■ YOUR TASK:
When you reach the line containing "Support (672, 2316)" in the entries below, begin reproducing lines exactly, and stop once the line containing "Земля промназначения (274, 387)" is done.

Stored data
######
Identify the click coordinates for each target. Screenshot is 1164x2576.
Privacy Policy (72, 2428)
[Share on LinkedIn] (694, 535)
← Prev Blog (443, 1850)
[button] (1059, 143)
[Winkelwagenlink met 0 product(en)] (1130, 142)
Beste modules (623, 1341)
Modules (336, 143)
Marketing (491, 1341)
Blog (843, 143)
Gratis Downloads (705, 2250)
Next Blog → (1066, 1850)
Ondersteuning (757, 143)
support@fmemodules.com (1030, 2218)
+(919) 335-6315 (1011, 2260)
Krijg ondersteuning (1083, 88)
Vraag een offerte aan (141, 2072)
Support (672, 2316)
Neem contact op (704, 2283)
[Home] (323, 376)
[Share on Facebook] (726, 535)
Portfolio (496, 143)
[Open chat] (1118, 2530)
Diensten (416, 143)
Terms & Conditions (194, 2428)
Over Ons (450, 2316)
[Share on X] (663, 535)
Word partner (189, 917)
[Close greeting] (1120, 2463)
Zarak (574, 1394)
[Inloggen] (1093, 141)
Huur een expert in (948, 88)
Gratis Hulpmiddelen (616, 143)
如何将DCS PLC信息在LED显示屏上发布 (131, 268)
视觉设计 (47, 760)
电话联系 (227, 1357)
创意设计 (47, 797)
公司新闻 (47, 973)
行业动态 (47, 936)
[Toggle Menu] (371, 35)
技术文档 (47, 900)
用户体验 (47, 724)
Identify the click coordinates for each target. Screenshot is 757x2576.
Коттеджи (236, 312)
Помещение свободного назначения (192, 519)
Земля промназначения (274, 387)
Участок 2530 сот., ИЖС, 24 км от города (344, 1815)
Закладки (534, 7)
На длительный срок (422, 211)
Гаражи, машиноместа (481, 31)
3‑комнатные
######
■ ANSWER SECTION:
Support (672, 2316)
Neem contact op (704, 2283)
[Home] (323, 376)
[Share on Facebook] (726, 535)
Portfolio (496, 143)
[Open chat] (1118, 2530)
Diensten (416, 143)
Terms & Conditions (194, 2428)
Over Ons (450, 2316)
[Share on X] (663, 535)
Word partner (189, 917)
[Close greeting] (1120, 2463)
Zarak (574, 1394)
[Inloggen] (1093, 141)
Huur een expert in (948, 88)
Gratis Hulpmiddelen (616, 143)
如何将DCS PLC信息在LED显示屏上发布 (131, 268)
视觉设计 (47, 760)
电话联系 (227, 1357)
创意设计 (47, 797)
公司新闻 (47, 973)
行业动态 (47, 936)
[Toggle Menu] (371, 35)
技术文档 (47, 900)
用户体验 (47, 724)
Identify the click coordinates for each target. Screenshot is 757x2576.
Коттеджи (236, 312)
Помещение свободного назначения (192, 519)
Земля промназначения (274, 387)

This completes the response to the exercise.